The hospitalists’ schedule is challenging, particularly for doctors way past residency, involving 8 a.m. to 10 p.m. shifts on a three-week cycle that starts on a Friday. Physicians work eight 14-hour days, followed by a weekend off, then five days on (Monday-Friday) and six days off (Saturday-Thursday). The hospitalists don’t routinely cover night call. A full-time nocturnist, who started in 1992, and moonlighters cover the 10 p.m. to 8 a.m. shift seven days a week, with hospitalists covering only for major emergencies.
Avoiding Burnout
York Hospital’s ED and a cap on residents’ hours keep the Brockie hospitalists busy. But, early in 2005, it looked as if the workload had reached a plateau. Although Dr. Whitney suspected that the breather wouldn’t last, the group had no evidence that the tempo would increase and voted to maintain the number of hospitalists. The tempo picked up.

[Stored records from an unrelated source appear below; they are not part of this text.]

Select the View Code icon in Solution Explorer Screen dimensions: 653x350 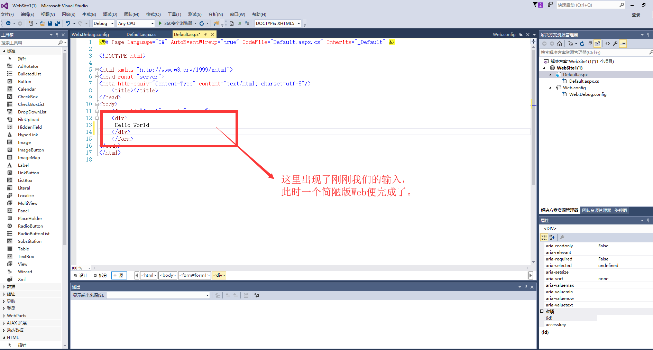click(608, 44)
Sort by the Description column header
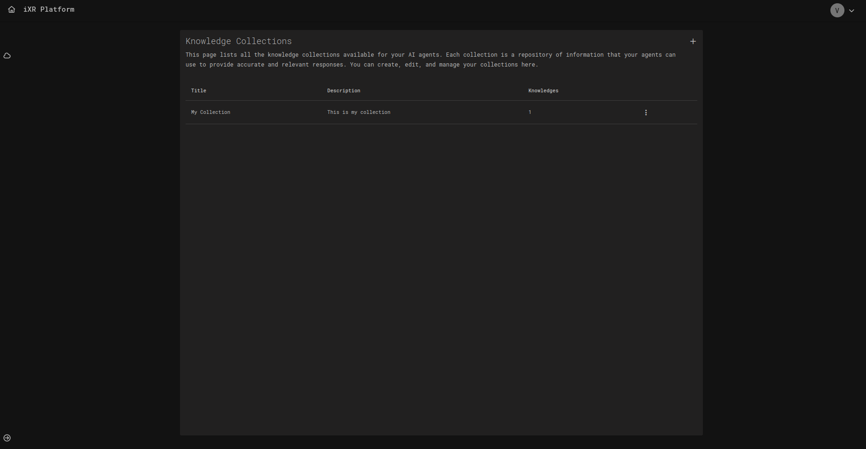866x449 pixels. pyautogui.click(x=343, y=90)
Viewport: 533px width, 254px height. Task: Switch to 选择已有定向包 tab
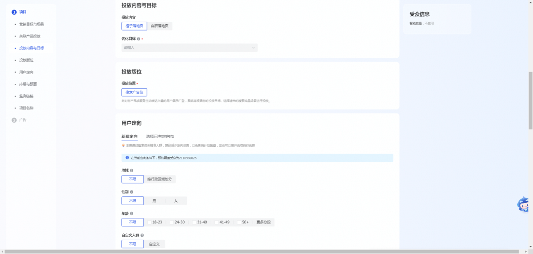coord(160,136)
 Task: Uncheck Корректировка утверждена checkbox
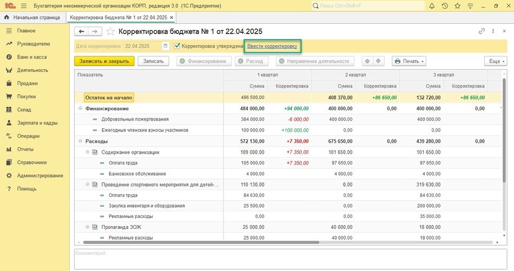coord(177,47)
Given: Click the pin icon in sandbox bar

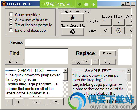Looking at the screenshot, I should coord(93,4).
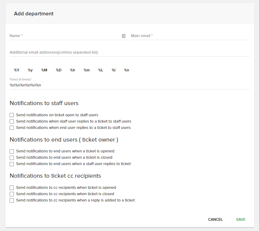Insert the %D day token
259x231 pixels.
pyautogui.click(x=58, y=70)
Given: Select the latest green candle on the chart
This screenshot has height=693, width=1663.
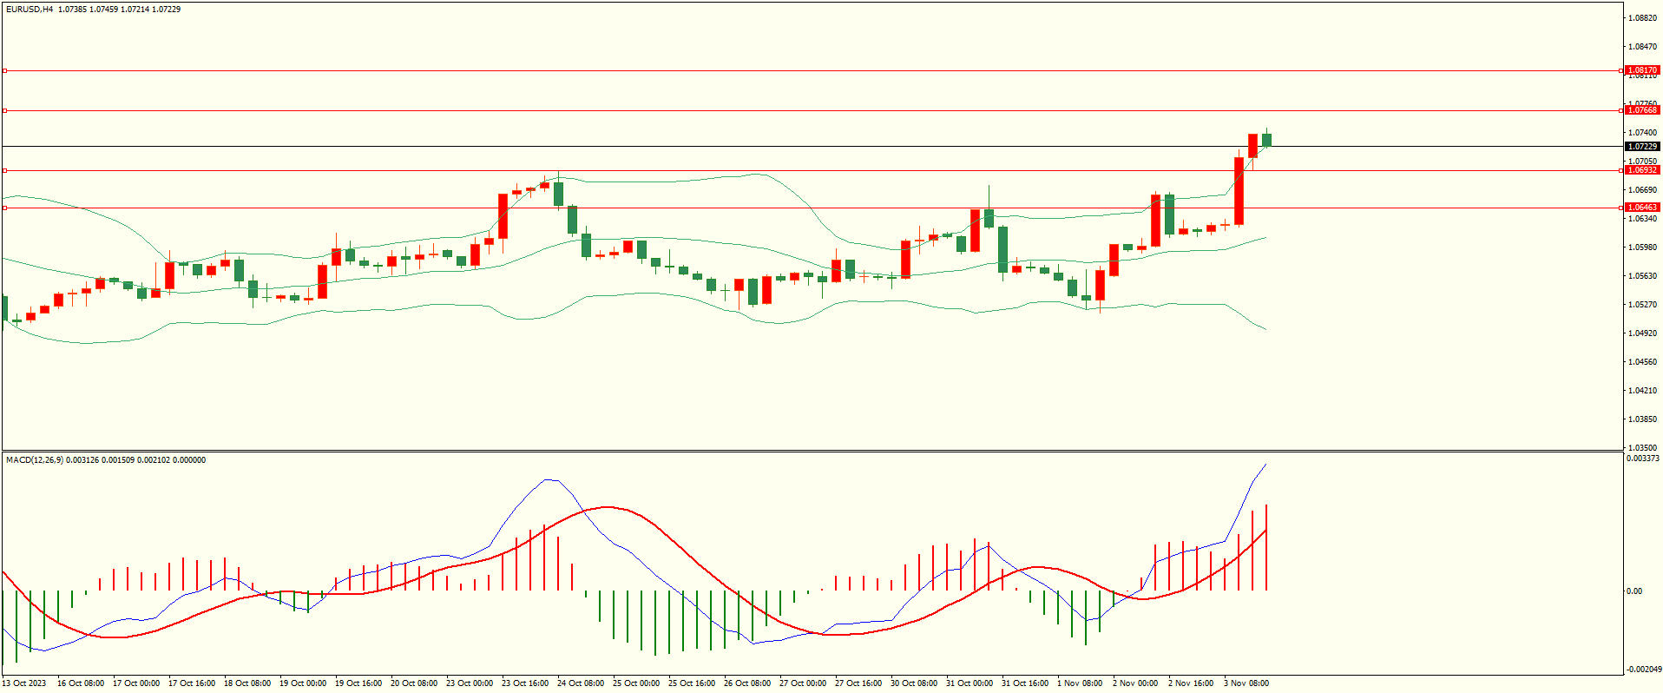Looking at the screenshot, I should click(x=1266, y=140).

“We had estimated an 11 percent growth in RVUs, which actually grew by 23 percent last year,” says Dr. Whitney. Then a large primary care group agreed to shift its inpatient work to Brockie in 2006. Dr. Whitney estimated that assuming that practice’s hospital patients would add 5,000 RVUs and 600 more admissions.
“We realized we could approach a point of stress and burnout with the increased workload, so we recruited two new hospitalists,” says Dr. Whitney.
Still, the hospitalists face a balancing act of census peaks and valleys. “The variations with census and admissions go well beyond the bell curve,” says Whitney, who prepares for crunches by finding volunteers among the hospitalists to cover unexpected peaks.
If Brockie sounds like a Harvard case study on hospitalist medicine, it should. Its long tenure, physician leadership, and administrative support have shaped the business practices that facilitated the program’s growth. For one, the sophisticated compensation/productivity scheme didn’t come about by accident. Dr. McConville, a representative of WellSpan’s medical service line, meets with three Brockie hospitalists to fine-tune the program’s metrics. QI measures that are newly written each year, regular individual feedback, and inclusion of evidence-based guidelines contribute to measures and practices that address many of hospital medicine’s problems.
A Big Step to Little Things
But Brockie isn’t perfect. The responsibility of 24/7 coverage and 14-hour days allows little things to fall through the cracks—things like finding the time to promote the hospitalist service on the Web site, getting new formulary updates out quickly, and immediately informing all of those concerned that a patient has died. Brockie has addressed those and other issues that are the mortar to the bricks of a hospitalist practice by hiring David Orskey, an ex-Navy corpsman, as its senior practice manager in July 2006.
Orskey, co-chair of the medical group’s process improvement committee, sees his work as finding efficiencies, working for better care, and increasing patient satisfaction, plus attending to the budget and human resources issues and networking with outpatient practices.
“Twenty-one years in Navy medicine prepared me for this job,” says Orskey. “I’m enjoying this community, which has everything from farmland to executive homes and an influx of Hispanic migrants.”
He’s able to focus on both the details and the big picture, such as making sure that everyone works toward implementing and using the electronic medical record and improving after-hours answering services, as well as refining credentialing and risk management.
LTAC Unit
Brockie’s hospitalists also serve Mechanicsburg, Pa.,-based Select Medical Corporation’s long-term acute care (LTAC) unit, a 30-bed unit within York Hospital that supports patients needing a bridge between an acute hospital and skilled nursing care. The patients run the gamut in their needs—some have pulmonary/ventilator issues; others present medically complex situations such as heart failure, multi-system organ impairment, and cancer; some are neurosurgical/post trauma; and others need specialized wound care.